原油と石油製品の価格の季節性
2018.4.20
原油価格には季節性はない
 石油製品の価格には季節性があるものとないものがあり、その事情は、国・地域によっても異なります。

 まず、国際商品である原油の価格には季節性は見られません。

 原物取引価格の指標の一つになっているニューヨーク商業取引所(NYMEX)のCrude Futuresの先物期近価格の1987年から2017年の各月の平均を比較すると、最も平均が高い月は7月で1バレル当たり45・8ドル、もっとも安い月は1月で41・3ドル、冬季の12月~2月が41ドル台~42ドル台、7月~9月の夏季が45ドル台でしたので、この結果だけからすると、夏季の方が冬季より高いと言えなくもないのですが、この31年間で最も多く高値をつけた月は12月の9回、2番目が1月の6回で、2月の2回を含めると、半分以上の年で冬季に高値を記録していますので、夏季の方が冬季より高いと評価することはできません。

 また、原油先物市場の限月別の価格の推移を見ても、期近物の油価が低迷していた時には期近物に比べて期先物が高くなる先高(コンタンゴ)、価格が高騰していた時には期先物が安くなる先安(バックワーデーション)となる放物線を描いていましたので、やはり原油には季節性がないと判断するのが妥当と思われます。

米国では石油製品価格に季節性が見られる
 一方、石油製品の価格には国・地域によって季節性が見られるケースがあります。

 石油製品の価格は、原油価格の動きを反映しますので、季節性があるかどうかを、石油製品と原油価格との値差(クラッキングスプレッド)によって判断した結果は以下のとおりです。

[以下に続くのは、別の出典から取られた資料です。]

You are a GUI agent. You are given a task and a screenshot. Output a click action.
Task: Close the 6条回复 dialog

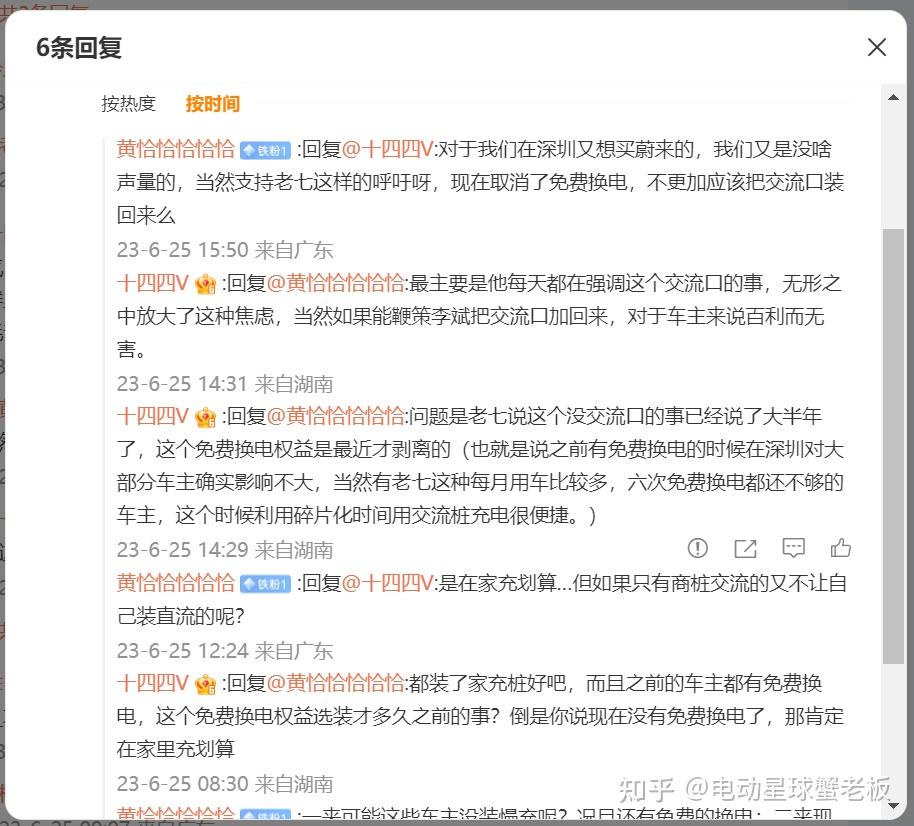pos(877,47)
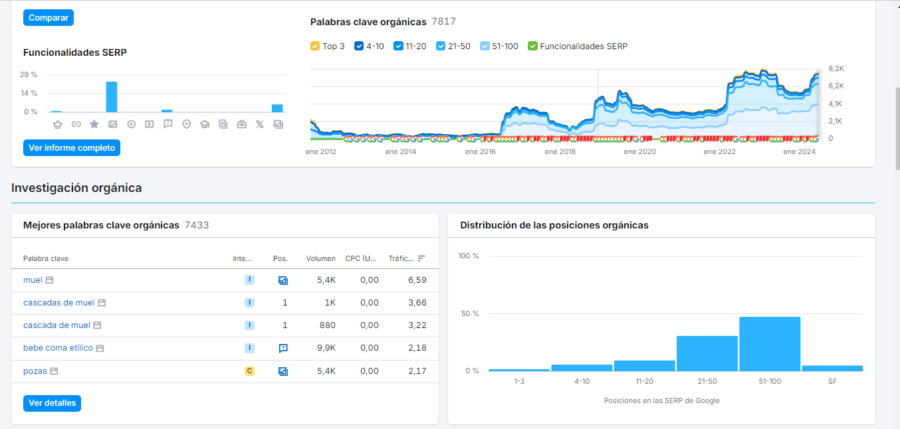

 NYMEXの石油製品と原油の先物期近価格から算出したクラッキングスプレッドの変化を見ると、ガソリンは、10月~12月に最も小さくなった後、1月~3月にかけて拡大し、3月~7月に最も大きくなり、8月~12月にかけて縮小する傾向が見られます。対して、ヒーティングオイルは、1月~3月にかけて縮小した後、年末に向けて拡大する傾向が見られます。このように米国では、ガソリンとヒーティングのクラッキングスプレッドは逆相関になる傾向が見られるのです。

 また、ガソリン、ヒーティングオイルのいずれも、需要がもっとも増える月ではなく、その数カ月前に高値をつけることが多くなっているのですが、これは在庫を積み上げる時期に価格が上がりやすいと考えることができます。なお、先物の限月別の価格水準も前述した季節性の経験則に従って推移することが多くなっています。


系列取引主体のわが国では石油製品個別の特徴は見られない
 わが国では、石油製品のクラッキングスプレッドは、製品を問わず3月~9月に拡がり、11月~1月に縮まる傾向が見られ、製品間で特徴的な差が見られません。もちろん、灯油については、今季のように冬季に厳しい冷え込みが続いたケースでは需要が急増して需給がひっ迫し、市況が高騰することがありますが、逆に暖冬の年には冬季に夏季よりクラッキングスプレッドが縮小することもあります。

 なお、わが国の石油製品の流通市場では、石油元売と取引契約を結んだ販売事業者間で行われる系列取引が主体であることが、米国と価格形成が異なっている背景事情の一つと思われます。このため、需給ギャップや元売の生産・供給政策などによって、すべての石油製品の市況が概ね同じように変化していると考えられます。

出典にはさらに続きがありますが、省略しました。